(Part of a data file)

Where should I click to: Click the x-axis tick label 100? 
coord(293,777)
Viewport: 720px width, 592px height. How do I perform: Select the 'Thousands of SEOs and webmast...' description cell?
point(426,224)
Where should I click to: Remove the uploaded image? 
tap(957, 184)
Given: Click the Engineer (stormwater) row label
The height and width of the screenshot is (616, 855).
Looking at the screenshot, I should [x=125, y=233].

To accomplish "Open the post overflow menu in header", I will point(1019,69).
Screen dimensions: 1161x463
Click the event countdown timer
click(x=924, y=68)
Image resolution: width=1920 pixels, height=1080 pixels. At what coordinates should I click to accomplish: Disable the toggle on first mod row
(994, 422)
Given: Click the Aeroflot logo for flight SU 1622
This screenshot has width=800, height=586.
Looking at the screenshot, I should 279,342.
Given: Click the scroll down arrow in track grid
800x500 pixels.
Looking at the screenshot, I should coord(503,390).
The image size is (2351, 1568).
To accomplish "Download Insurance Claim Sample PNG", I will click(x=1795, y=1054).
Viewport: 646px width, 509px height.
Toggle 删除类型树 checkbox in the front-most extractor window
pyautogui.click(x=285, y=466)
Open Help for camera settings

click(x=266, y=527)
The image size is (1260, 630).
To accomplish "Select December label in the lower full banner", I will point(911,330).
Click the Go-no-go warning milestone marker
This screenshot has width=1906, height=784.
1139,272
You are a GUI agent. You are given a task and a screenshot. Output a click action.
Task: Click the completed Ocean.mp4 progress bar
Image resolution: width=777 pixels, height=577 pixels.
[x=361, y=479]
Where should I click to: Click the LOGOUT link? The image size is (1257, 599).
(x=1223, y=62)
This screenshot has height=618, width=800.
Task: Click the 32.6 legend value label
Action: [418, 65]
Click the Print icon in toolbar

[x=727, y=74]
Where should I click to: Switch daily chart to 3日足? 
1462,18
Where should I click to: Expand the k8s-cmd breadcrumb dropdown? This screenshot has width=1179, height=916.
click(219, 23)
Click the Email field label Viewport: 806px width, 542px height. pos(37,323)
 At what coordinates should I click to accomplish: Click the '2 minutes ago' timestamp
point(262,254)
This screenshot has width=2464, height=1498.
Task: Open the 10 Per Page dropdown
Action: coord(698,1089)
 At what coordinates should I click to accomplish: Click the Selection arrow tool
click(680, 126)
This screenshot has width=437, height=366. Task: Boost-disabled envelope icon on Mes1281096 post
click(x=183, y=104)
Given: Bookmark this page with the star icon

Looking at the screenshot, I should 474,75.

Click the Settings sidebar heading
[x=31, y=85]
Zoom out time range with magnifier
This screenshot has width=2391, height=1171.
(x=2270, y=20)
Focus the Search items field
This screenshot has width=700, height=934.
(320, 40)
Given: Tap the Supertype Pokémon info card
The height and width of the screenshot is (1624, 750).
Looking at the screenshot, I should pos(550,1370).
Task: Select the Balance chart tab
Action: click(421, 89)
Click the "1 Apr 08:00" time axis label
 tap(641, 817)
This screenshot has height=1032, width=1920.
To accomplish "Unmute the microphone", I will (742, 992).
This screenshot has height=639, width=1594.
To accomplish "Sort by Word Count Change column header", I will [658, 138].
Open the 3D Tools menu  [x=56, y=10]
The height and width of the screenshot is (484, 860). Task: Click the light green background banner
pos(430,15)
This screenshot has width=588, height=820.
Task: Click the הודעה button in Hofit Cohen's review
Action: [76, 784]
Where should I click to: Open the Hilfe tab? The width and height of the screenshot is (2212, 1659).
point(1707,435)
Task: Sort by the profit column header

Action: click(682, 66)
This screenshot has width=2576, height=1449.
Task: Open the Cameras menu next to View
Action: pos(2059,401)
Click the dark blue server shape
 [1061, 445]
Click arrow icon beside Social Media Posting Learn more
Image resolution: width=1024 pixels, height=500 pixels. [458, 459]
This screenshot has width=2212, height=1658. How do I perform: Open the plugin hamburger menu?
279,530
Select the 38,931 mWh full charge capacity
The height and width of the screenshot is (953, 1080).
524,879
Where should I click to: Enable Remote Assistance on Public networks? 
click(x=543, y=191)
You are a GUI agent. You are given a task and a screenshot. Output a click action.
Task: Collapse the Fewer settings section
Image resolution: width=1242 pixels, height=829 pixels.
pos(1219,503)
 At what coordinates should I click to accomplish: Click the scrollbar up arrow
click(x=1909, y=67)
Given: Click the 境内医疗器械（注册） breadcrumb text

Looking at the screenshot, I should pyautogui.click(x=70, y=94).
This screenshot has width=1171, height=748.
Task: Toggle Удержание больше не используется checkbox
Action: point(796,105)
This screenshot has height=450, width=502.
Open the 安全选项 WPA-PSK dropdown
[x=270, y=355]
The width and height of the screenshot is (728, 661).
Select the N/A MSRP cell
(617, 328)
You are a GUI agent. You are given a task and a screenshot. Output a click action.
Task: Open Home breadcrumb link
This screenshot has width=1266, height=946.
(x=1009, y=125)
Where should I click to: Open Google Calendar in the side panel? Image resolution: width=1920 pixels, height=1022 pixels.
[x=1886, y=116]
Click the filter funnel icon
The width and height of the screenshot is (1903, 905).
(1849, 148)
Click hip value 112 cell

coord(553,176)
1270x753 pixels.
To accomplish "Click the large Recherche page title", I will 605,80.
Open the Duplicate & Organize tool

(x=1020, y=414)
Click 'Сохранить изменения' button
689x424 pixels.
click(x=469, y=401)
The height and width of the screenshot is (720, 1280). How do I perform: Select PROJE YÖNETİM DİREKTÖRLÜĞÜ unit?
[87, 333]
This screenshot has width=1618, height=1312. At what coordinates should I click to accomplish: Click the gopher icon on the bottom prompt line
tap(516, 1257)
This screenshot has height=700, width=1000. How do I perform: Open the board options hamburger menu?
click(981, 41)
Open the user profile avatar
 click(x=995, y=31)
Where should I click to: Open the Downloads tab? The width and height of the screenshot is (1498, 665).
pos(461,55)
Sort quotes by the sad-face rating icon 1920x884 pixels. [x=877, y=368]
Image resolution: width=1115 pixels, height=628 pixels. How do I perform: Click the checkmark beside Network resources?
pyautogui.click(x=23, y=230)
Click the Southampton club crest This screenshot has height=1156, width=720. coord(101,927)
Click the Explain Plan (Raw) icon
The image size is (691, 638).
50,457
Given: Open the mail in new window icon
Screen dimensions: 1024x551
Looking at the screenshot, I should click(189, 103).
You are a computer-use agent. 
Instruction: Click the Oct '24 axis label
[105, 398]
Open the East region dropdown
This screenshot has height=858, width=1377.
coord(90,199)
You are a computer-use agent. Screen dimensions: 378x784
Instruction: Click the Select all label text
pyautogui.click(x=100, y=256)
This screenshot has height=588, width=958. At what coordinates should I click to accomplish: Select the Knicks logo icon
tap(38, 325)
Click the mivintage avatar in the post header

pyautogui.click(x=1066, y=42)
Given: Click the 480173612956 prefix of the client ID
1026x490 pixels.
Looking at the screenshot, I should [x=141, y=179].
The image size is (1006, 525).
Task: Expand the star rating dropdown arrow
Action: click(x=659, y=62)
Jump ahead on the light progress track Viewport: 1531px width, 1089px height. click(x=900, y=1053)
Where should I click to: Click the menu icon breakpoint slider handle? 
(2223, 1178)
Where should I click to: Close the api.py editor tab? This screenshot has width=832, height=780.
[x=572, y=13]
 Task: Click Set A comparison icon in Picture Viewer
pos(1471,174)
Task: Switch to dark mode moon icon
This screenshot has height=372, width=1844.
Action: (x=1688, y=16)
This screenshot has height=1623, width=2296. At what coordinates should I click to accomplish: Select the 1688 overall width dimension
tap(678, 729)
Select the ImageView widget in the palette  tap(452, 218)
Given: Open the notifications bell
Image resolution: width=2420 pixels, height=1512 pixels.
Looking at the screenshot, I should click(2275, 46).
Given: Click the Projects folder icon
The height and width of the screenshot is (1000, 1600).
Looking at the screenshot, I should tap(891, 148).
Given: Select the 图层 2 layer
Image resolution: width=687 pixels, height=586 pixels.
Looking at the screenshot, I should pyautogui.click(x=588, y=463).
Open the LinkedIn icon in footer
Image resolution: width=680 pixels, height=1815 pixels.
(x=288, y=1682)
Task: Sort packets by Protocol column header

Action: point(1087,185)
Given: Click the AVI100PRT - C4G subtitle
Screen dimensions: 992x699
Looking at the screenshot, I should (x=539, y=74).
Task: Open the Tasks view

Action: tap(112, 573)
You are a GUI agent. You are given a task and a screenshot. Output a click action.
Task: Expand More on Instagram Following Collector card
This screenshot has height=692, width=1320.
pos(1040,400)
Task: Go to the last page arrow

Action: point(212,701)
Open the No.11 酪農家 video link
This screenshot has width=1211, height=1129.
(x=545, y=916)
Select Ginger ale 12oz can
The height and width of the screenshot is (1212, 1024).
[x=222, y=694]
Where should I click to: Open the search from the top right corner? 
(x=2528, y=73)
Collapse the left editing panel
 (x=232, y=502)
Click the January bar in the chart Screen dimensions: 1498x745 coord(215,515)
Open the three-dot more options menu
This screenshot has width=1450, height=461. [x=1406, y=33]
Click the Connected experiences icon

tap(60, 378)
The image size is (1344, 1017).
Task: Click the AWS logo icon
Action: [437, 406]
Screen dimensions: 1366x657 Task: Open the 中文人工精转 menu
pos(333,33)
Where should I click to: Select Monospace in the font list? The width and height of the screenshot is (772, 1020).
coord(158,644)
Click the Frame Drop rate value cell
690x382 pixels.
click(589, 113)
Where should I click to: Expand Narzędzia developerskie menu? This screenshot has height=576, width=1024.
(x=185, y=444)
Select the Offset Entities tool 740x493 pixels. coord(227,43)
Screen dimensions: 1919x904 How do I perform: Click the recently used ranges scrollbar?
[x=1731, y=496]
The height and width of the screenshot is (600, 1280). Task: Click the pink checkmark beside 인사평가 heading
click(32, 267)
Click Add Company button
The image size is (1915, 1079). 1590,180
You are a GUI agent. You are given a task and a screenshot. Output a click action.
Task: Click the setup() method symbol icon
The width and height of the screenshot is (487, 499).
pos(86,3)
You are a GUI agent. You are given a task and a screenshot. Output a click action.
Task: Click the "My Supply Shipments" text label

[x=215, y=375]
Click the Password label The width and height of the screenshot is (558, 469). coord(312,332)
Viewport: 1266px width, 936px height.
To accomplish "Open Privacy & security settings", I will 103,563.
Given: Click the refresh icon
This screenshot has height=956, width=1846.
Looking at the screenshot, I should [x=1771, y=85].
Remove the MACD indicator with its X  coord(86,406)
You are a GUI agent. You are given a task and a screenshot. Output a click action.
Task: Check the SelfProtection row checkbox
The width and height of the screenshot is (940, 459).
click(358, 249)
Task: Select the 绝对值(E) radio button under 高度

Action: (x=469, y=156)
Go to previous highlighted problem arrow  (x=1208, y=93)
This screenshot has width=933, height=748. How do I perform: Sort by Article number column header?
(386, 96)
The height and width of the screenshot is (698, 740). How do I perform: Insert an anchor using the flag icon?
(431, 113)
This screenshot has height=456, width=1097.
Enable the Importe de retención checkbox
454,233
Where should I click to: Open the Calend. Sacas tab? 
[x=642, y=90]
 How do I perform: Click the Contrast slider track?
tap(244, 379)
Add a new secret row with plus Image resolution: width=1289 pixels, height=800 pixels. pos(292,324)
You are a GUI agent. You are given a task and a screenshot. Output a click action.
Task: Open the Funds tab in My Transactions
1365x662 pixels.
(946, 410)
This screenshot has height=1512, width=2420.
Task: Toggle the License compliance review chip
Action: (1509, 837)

Task statement – Repeat the lines of the listing from the line containing "Where should I click to: Click the menu" through the line containing "Action: point(1087,185)", both included.

Solution for this problem –
Where should I click to: Click the menu icon breakpoint slider handle? 
(2223, 1178)
Where should I click to: Close the api.py editor tab? This screenshot has width=832, height=780.
[x=572, y=13]
 Task: Click Set A comparison icon in Picture Viewer
pos(1471,174)
Task: Switch to dark mode moon icon
This screenshot has height=372, width=1844.
Action: (x=1688, y=16)
This screenshot has height=1623, width=2296. At what coordinates should I click to accomplish: Select the 1688 overall width dimension
tap(678, 729)
Select the ImageView widget in the palette  tap(452, 218)
Given: Open the notifications bell
Image resolution: width=2420 pixels, height=1512 pixels.
Looking at the screenshot, I should click(2275, 46).
Given: Click the Projects folder icon
The height and width of the screenshot is (1000, 1600).
Looking at the screenshot, I should tap(891, 148).
Given: Select the 图层 2 layer
Image resolution: width=687 pixels, height=586 pixels.
Looking at the screenshot, I should pyautogui.click(x=588, y=463).
Open the LinkedIn icon in footer
Image resolution: width=680 pixels, height=1815 pixels.
(x=288, y=1682)
Task: Sort packets by Protocol column header

Action: point(1087,185)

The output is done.